> _What you should do_
Turn the items from the line with "470x470 pixels. How" up to and including the line with "(100, 1237)" into a numbered list, leaving out blank lines.

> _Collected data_
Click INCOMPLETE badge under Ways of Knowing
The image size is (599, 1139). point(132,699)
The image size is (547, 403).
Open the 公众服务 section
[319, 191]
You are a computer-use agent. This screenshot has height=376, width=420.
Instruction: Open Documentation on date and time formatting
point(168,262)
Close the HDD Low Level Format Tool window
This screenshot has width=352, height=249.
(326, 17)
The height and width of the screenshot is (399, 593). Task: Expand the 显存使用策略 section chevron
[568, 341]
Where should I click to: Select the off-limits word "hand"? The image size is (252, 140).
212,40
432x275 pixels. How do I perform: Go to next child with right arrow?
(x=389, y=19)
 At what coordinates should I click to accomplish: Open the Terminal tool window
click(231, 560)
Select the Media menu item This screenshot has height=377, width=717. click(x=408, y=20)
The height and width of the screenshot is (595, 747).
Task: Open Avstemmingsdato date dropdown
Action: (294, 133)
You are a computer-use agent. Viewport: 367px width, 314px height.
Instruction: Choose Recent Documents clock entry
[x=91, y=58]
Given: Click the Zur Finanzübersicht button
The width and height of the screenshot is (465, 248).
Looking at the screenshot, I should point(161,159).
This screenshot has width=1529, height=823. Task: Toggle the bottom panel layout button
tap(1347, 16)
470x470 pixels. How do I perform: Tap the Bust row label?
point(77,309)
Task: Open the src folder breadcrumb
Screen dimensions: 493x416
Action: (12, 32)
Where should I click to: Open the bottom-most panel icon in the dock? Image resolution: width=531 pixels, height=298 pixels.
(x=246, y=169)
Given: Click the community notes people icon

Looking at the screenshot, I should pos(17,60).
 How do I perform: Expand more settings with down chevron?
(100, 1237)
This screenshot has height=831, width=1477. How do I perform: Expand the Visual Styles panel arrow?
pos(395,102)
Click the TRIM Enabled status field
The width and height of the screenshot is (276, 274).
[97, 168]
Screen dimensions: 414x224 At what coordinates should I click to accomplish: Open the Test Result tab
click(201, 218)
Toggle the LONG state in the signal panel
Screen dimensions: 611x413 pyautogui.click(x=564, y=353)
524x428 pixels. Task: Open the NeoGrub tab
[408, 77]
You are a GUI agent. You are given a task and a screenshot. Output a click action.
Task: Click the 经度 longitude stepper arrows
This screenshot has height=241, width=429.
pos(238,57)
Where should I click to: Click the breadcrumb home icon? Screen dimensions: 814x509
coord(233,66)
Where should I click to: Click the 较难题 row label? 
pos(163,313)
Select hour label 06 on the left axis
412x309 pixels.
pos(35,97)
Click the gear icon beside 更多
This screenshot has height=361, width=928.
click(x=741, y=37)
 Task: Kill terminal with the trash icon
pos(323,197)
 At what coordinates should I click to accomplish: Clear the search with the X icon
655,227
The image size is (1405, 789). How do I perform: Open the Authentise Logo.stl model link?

> _Exercise output_
1. 470x470 pixels. How do I perform: Tap the Bust row label?
2. point(77,309)
3. Task: Open the src folder breadcrumb
4. Screen dimensions: 493x416
5. Action: (12, 32)
6. Where should I click to: Open the bottom-most panel icon in the dock? Image resolution: width=531 pixels, height=298 pixels.
7. (x=246, y=169)
8. Given: Click the community notes people icon
9. Looking at the screenshot, I should pos(17,60).
10.  How do I perform: Expand more settings with down chevron?
11. (100, 1237)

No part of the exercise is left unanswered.